Geithner wants to assuage China's concerns about U.S. monetary policy and the stability of its U.S. holdings and will not push for China to strengthen its currency versus the dollar, Weinberg said.
"Geithner has no leg to stand on to insist on more revaluation ... and he knows this," Weinberg said.
Geithner is also going to China to prepare the ground for high-level talks between the two countries to be held in Washington in the latter half of the summer. The talks are modeled after the program started by former Treasury Secretary Henry Paulson. Key Cabinet officials from both countries meet to try to rescue issues from the clutches of bureaucrats.

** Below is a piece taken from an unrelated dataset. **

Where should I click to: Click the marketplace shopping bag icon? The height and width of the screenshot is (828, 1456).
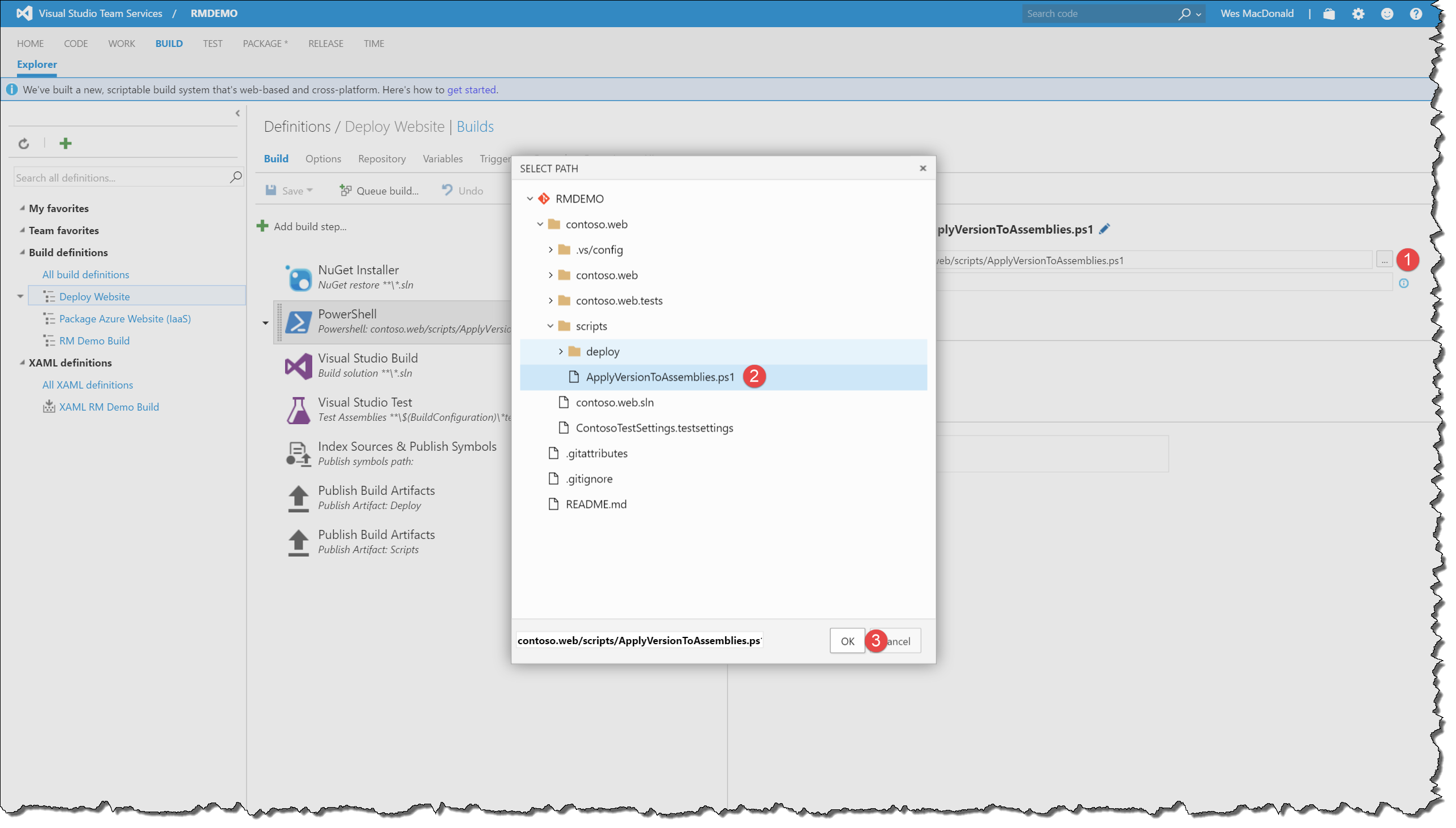coord(1329,14)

Geithner and Secretary of State Hillary Clinton will share the stage, with Geithner shepherding economic issues, and Clinton handling environmental and political issues.
Geithner wants to be "low key" in his dealings with China, agreed Nicholas Lardy, a top China watcher in Washington for the Peterson Institute for International Economics.
Obama officials want to move away from what they see as the "lecturing mode" of the Bush administration, Lardy said. Congress has no appetite to fight China for fear that the tension might hurt the recovery. But if the jobless rate hits double-digits, then the focus of the public's ire may shift from Wall Street back to China, Lardy said.
"The rhetoric has cooled but not disappeared. It will come back," Adams said. Setser said most recent trends in the currency market are already fanning the flames. The dollar has fallen to five-month lows in currency trading, and because China's currency is pegged to the dollar, it has come down as well.
"China's currency has been depreciating in real terms even though it is generally thought that China's economy is going to do better than the rest of the global economy," Setser said.
So we're back at square one with the yuan tightly pegged as the dollar is weakening, just like 2002 to 2005, he said. Other Asian countries are scrambling to weaken their currencies to compete with China.
Dean Baker, co-director of the liberal-leaning Center for Economic and Policy Research in Washington, said that the U.S. should go so far as to try to negotiate an appropriate bilateral currency rate with China, say 5 yuan to the dollar. If the talks are not successful, the U.S. should simply set a rate.
He said that complaints in Congress and the White House over the past decade about China's currency have amounted to "stagecraft." Not all experts are so glum. Lardy of the Peterson Institute said China's recent stimulus package "was the gold standard in terms of its response to the global economic crisis."
China put money in the hands of the population, he said. Car sales, for instance, rose dramatically. If China can continue this policy, it may offset renewed tension, Lardy added. For clues on how Geithner's meeting went, Setser suggested focusing on whether there in progress on China's making a contribution to the International Monetary Fund.
During the Group of 20 meeting in London, U.K. Prime Minister Gordon Brown announced that China planned to contribute $40 billion to the IMF but no official announcement from China has been forthcoming.
A senior Treasury official told reporters that this topic may come up in Geithner's meetings. Geithner will meet with the highest level of Chinese officials on Monday and Tuesday. But both sides of the marriage are likely to keep mum about their difficulties, at least in public. In the near term, "it looks like nothing on the horizon that is dealing with these problems," noted Desmond Lachman, an expert on global economics at the American Enterprise Institute.